US Crypto Miners

US crypto miners will be required to reduce their carbon dioxide emissions if lawmakers adopt the “Clean Cloud 2025” decree. The bill, crafted by Senators Sheldon Whitehouse and John Fetterman, proposes setting quotas on CO2 emissions for enterprises using over 100 kilowatt-hours of electricity, which are engaged in digital asset mining and AI software processing. By the end of 2025, the parliamentarians propose setting a limit, reducing it by 11% annually, aiming for zero emissions by 2035.

Data centers can assist companies that produce clean energy, but they currently collaborate with firms that burn fossil fuels, leading to higher electricity costs for individuals. The Senate Committee on Environment and Public Projects emphasizes that adopting the Clean Cloud 2025 decree would protect the environment and ensure businesses contribute to this cause.
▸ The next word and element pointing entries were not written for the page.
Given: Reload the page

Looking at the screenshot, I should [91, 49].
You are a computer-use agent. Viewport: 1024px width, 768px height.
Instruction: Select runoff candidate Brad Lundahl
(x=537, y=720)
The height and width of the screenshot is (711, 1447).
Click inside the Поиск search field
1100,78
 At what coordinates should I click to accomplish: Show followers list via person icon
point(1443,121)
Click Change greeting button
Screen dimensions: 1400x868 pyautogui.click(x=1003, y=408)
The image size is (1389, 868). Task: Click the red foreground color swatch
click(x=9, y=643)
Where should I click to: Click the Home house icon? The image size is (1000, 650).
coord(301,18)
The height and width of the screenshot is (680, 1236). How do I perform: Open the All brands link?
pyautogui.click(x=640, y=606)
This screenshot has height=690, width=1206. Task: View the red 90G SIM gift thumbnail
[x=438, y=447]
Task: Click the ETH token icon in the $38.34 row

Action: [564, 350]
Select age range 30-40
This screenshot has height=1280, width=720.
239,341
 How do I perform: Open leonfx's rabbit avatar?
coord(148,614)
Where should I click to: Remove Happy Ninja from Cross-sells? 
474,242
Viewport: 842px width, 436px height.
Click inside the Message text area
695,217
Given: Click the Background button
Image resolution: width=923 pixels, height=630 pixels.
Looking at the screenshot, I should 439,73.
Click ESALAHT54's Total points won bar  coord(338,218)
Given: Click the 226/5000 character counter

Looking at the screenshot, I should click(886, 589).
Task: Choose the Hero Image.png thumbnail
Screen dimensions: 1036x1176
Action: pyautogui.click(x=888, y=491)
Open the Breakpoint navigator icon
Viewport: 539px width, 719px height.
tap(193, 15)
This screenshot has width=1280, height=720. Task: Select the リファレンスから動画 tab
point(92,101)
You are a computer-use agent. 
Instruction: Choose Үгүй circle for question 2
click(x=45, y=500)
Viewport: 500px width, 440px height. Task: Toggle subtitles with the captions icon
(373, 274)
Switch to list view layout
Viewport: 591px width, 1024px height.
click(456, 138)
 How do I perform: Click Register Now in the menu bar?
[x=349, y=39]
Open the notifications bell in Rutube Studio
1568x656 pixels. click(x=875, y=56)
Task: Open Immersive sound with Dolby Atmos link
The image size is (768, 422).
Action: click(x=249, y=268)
Mining farms exceeding the CO2 emission quotas could face fines to compel them to meet the requirements. The funds collected through these fines are intended to be granted to municipalities to finance startups operating in renewable energy generation, primarily focusing on wind and solar power plants.

According to the International Monetary Fund, last year, US crypto miners and data centers serving AI developers consumed 2% of the country’s electricity, generating 1% of CO2 emissions. By 2025, these facilities are expected to increase their capacity by 75%, consuming 3.5% of the nation’s electricity. Consequently, they will be responsible for emitting 1.75% of carbon dioxide. Considering this data, IMF experts suggest implementing measures to regulate CO2 emissions and minimize the environmental impact of cryptocurrency mining and artificial intelligence industries.